Le premier tableau des activités professionnelles protégées (TAPP) porte sur l’année civile 2022 (3 mois). Il fera l’objet d’une actualisation au mois de décembre prochain et constituera le TAPP de l’année 2023.

Ce premier tableau va nécessairement impacter la politique de formation professionnelle, que ce soit au niveau de l’offre de formations financées par le fond paritaire de gestion (FPG), qu’au niveau de la définition de la carte de formation dont le service de l’emploi a la charge. L’objectif commun est bien la montée en connaissances et en qualifications de nos demandeurs d’emplois ou des salariés qui souhaitent évoluer professionnellement afin de pouvoir satisfaire les métiers soumis à la protection de l’emploi local.
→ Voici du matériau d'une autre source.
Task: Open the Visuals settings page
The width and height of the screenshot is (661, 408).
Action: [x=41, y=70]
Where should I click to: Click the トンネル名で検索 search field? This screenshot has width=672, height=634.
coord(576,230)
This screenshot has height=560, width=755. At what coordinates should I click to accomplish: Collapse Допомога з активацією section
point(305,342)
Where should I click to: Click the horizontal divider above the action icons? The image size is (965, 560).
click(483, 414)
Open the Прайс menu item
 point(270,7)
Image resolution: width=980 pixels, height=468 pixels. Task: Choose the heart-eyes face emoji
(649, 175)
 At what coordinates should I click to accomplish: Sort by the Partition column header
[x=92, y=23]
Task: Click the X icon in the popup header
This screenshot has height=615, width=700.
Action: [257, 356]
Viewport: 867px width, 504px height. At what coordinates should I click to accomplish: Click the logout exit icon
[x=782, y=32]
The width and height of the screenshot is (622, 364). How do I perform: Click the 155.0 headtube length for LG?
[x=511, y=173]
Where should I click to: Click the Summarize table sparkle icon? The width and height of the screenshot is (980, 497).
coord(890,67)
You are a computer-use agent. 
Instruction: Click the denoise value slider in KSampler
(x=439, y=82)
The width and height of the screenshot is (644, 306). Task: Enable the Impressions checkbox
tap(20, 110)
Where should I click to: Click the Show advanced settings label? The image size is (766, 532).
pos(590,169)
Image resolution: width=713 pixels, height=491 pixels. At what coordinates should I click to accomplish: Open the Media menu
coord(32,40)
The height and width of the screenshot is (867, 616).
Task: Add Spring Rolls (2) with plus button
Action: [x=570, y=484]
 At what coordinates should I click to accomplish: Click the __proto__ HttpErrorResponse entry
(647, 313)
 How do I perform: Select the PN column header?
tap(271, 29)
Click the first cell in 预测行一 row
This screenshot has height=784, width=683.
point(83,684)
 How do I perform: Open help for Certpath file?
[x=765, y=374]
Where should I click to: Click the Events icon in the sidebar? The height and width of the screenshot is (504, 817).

Enfin, outre la protection des activités professionnelles, en réalité, il s’agit davantage de promouvoir l’emploi local. En effet, cette protection ne doit pas être une finalité en soi, mais bien l’affichage d’une préférence locale de certaines activités professionnelles. Cette protection doit inciter les demandeurs d’emploi du marché du travail local de se positionner sur ces métiers protégés qui leur sont réservés en priorité, de se former le cas échéant afin de leur permettre d’envisager d’occuper prioritairement ces emplois.

Cette première liste des activités professionnelles protégées est un appel, un message fort du Gouvernement et des partenaires sociaux, réunis, pour faire de l’emploi local un aboutissement partagé et réussi.

Subventions en faveur des associations sportives

Sur proposition du ministre de la Jeunesse et de la Prévention contre la délinquance, en charge des Sports, le Conseil des ministres a adopté l’octroi de subventions d’investissement d’un montant total de 1 144 800 Fcfp en faveur de 2 associations :

  • Association Aito Paea : 594 800 Fcfp ;
  • Association District va’a de Raiatea : 550 000 Fcfp.